Tuesday, January 29, 2013

Budget Budgeting

I know, you've been dying to know how I budget. OK maybe not. My budgeting process may seem ridiculously complex to some, and ridiculously simple to others. I aim for simplicity, but it may not seem that way.


Open Source Spreadsheet and Accounting Software 
My tools consist of a spreadsheet and an accounting program. Last year, I blogged about why I ditched Windows for Linux. Consequently, I use open source software mainly because it's free. For my office suite, I use LibreOffice. For my home accounting, I use GnuCash. Both of these are available for Mac and Windows users.

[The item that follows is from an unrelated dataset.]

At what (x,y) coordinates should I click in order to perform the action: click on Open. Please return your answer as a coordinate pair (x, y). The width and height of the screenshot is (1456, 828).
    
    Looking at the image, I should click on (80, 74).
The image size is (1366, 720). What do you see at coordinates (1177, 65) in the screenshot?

You can download these and other open source software from SourceForge. In some instances, the non-free versions of this software (i.e. MS Office) may be prettier, but it's not worth the price tag, IMO. It's true that I did have to relearn new software and that did take some time and patience. The open source version suits my needs and it may suit yours. Take whatever precautions you take when downloading software. Or, take these concepts and use what you've already got.

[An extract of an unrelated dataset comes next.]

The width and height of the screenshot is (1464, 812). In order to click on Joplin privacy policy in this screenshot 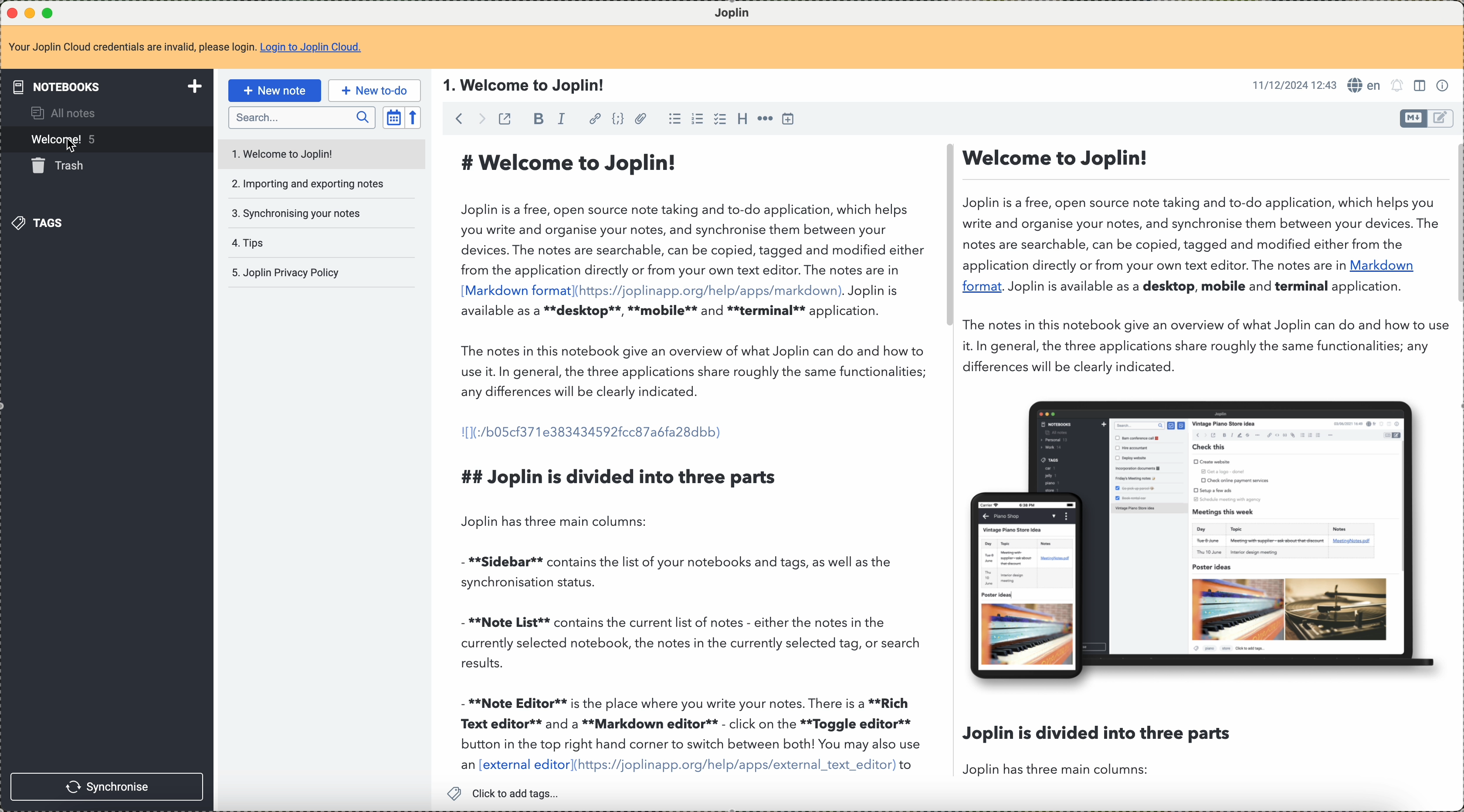, I will do `click(286, 272)`.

1. Create a Budget Spreadsheet: Itemize Income and Expenses
I use the open source LibreOffice Calc spreadsheet (part of the LibreOffice suite) to itemize my spending. Every year, I create a budget spreadsheet listing income and expenses for each month of the year because sometimes expenses or income change. Obviously, if you have dual incomes, you'll have to add columns for the other earner's paychecks and decide which bills you want to pay with which paycheck. This example assumes a one-income household that gets paid twice a month. Please note that the examples I give are not my family's real budget. I have decided not to put my business out there because...it's my business. But, I'm happy to share my budgeting process with you.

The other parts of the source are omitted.